En réalité, de notre point de vue, le Préfet a fait une mauvaise application des dispositions du Code électoral. A titre de rappel, l’article 277 qui prévoit la démission de statut de conseiller municipal se trouve dans un chapitre du Code électoral intitulé « des conditions d’éligibilité, d’inéligibilité et d’incompatibilité ». Ce chapitre, en ses articles 272, 273, 274, liste de manière limitative des cas d’inéligibilité. L’article 277, qui ferme ce chapitre, indique qu’un conseiller municipal peut être considéré démissionnaire lorsqu’il se retrouve dans un cas d’inéligibilité prévu par la loi. Sans aucun doute, il fallait chercher si M. DIAS se retrouve dans un des cas d’inéligibilité mentionnés dans les articles précédents et qui sont limitativement énumérés. M. DIAS ne se retrouvant dans aucun de ces cas, M. le Préfet a tenté de chercher ailleurs une hypothétique inéligibilité en visant les articles 29 et 30. Or, ceux-ci, comme je l’ai déjà rappelé, ne conduisent pas à une inéligibilité automatique. L’inéligibilité est un domaine réservé du juge électoral pour la simple raison que c’est le même juge qui, après examen, avait conclu à l’éligibilité du candidat dont l’inéligibilité pourrait survenir après l’acquisition du mandat.
Le recours devant la Cour d’appel est-il suspensif ?

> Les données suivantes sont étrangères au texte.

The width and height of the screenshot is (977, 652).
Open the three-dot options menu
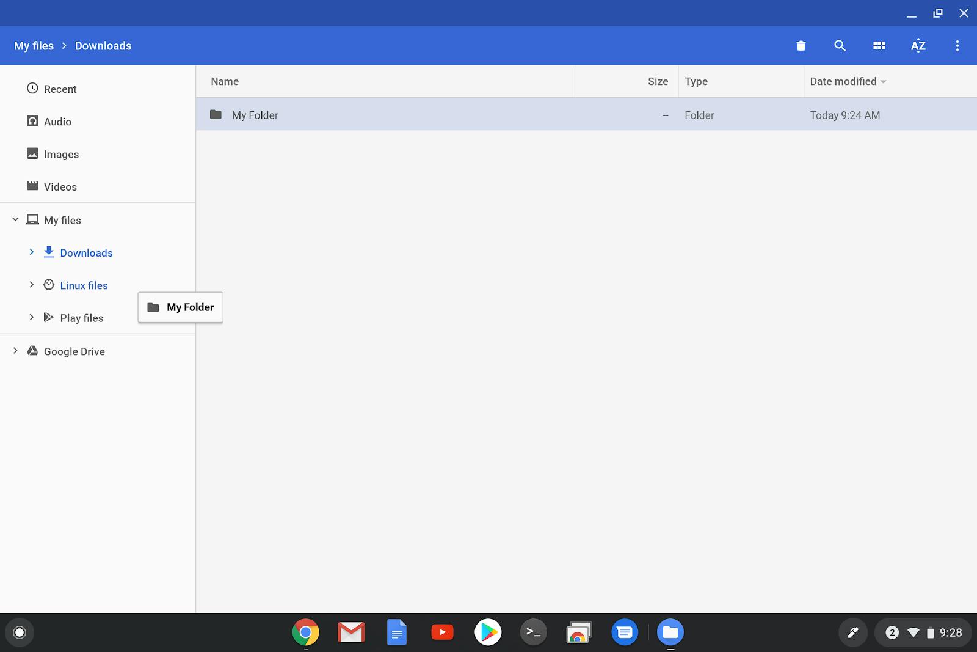pyautogui.click(x=957, y=45)
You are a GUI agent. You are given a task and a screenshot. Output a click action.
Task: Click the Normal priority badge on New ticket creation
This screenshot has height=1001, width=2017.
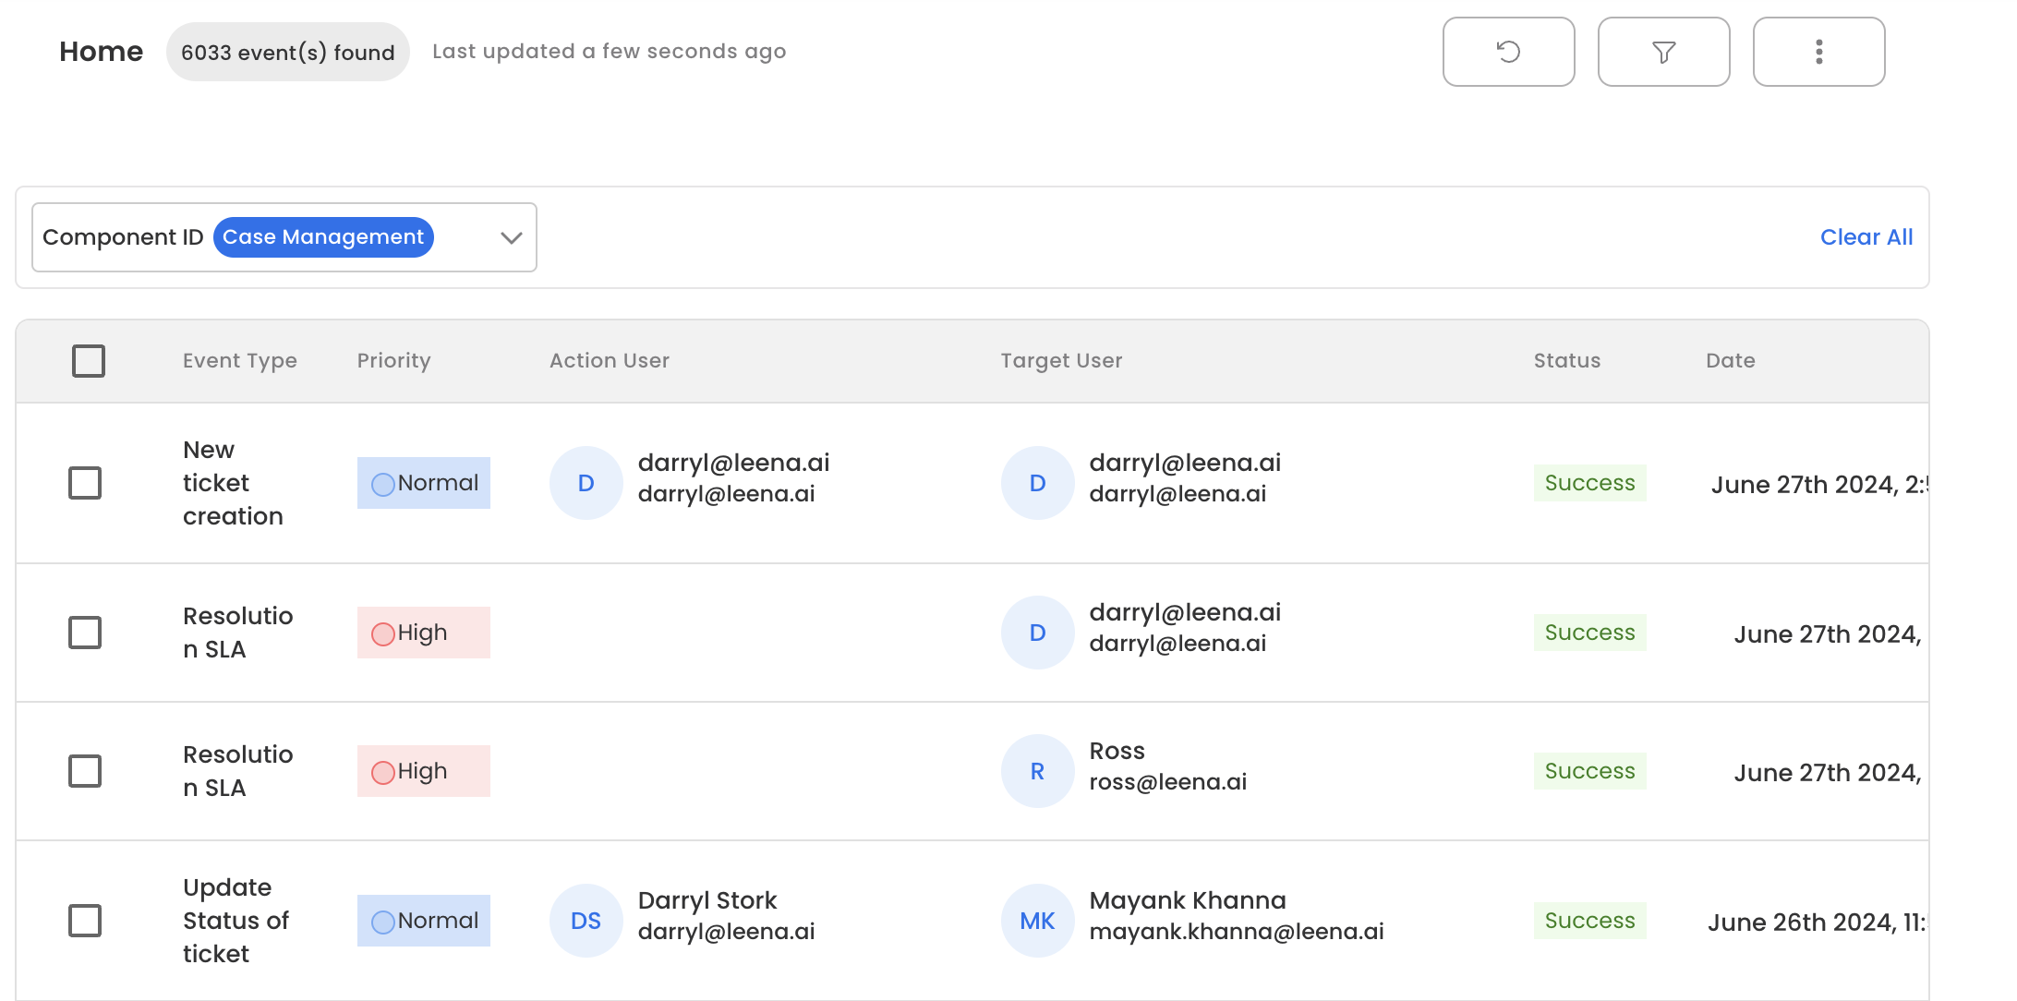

La réponse se trouve dans l’article 277 qui a été mis en œuvre. L’article 277 dispose que « Tout conseiller municipal qui pour une cause quelconque se trouve dans l’un ces cas d’inéligibilité ou d’incompatibilité prévus par la loi peut être, à toute époque, déclaré démissionnaire par le représentant de l’Etat sauf recours devant la Cour d’appel dans les dix jours de la notification ». L’analyse de cette disposition révèle que la décision de constat de démission du statut de conseiller municipal cesse de produire ses effets dès l’introduction du recours. Autrement dit, l’intéressé ne peut être considéré comme démissionnaire que lorsqu’il n’introduise pas son recours dans un délais de dix jours, à compter de la notification de la décision. Tout porte à croire que M. DIAS a introduit un recours devant la Cour d’appel. Par conséquent, il ne peut plus être considéré comme démissionnaire jusqu’à ce que la Cour d’appel en décide autrement. Et même dans ce cas, rien n’exclut qu’il se pourvoit en cassation dans l’hypothèse où il ne serait pas satisfait. C’est pour dire que l’on doit s’abstenir de certaines actions prématurées.
Que répondez-vous dans ce cas à ceux qui disent que le recours n’est pas suspensif ?
C’est une confusion. Ils confondent le recours pour excès de pouvoir avec le recours de l’éligibilité devant la Cour d’appel qui nous concerne dans ce cas d’espèce. Le recours pour excès de pouvoir qui n’est pas suspensif est introduit devant la chambre administrative de la Cour suprême. Ce recours n’empêche pas l’exécution d’une décision administrative. Nous ne sommes pas dans ce cas de figure. Le recours devant la Cour d’appel prévu à l’article 277 du Code électoral est un prolongement du contentieux électoral local. Ce recours rentre dans le champ d’application du contentieux de l’éligibilité dont le régime est totalement différent du recours pour excès de pouvoir. Le recours introduit devant la Cour d’appel est plus que suspensif. L’analyse de l’article 277 révèle que le conseiller municipal n’est considéré effectivement démissionnaire que lorsqu’il n’introduit pas son recours dans un délais de dix jours, à compter de la notification de la décision de constat de démission. A partir du moment où l’intéressé a introduit son recours devant la Cour d’appel, il reste maire jusqu’à que le juge en décide autrement.